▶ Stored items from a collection
[Start of section]

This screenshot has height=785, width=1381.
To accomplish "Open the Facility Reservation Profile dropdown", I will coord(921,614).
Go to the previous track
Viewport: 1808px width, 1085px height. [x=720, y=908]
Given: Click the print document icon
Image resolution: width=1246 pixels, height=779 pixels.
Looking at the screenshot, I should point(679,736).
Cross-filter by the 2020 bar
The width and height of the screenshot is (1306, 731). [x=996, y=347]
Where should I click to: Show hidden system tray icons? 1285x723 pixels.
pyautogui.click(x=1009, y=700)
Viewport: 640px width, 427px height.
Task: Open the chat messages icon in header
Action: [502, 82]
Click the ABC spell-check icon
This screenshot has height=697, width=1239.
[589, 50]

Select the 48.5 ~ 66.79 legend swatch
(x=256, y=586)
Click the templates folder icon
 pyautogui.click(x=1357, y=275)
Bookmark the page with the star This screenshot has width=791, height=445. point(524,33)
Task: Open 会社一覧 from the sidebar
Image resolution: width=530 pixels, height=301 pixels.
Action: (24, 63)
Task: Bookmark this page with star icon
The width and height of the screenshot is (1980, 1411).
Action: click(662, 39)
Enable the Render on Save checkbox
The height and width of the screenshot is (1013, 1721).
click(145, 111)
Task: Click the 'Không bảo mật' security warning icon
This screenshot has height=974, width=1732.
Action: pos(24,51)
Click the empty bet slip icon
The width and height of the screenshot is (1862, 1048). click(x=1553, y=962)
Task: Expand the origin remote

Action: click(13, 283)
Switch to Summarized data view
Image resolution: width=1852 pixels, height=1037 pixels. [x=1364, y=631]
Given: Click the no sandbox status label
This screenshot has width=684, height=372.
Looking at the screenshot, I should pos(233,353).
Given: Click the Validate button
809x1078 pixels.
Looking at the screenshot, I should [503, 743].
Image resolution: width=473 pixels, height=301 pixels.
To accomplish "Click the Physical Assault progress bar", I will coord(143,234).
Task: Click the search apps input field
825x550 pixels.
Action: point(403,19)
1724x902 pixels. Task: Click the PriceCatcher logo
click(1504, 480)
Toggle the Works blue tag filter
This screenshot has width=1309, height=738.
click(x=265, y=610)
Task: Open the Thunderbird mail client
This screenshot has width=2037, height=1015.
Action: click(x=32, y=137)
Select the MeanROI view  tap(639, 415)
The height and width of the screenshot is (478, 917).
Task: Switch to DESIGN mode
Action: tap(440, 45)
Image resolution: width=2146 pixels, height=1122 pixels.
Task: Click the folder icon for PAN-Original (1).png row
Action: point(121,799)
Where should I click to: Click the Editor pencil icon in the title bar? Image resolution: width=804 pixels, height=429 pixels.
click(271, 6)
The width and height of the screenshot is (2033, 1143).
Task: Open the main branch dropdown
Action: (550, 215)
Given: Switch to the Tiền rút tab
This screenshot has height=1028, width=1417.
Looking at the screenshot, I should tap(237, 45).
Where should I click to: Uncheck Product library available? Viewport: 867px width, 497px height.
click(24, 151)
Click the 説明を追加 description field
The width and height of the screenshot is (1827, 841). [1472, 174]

[End of section]

▶ WORK INSTRUCTION
Some lines above contain the word "will". Copy each of them.

▶ OUTPUT BELOW
To accomplish "Open the Facility Reservation Profile dropdown", I will coord(921,614).
To accomplish "Click the Physical Assault progress bar", I will coord(143,234).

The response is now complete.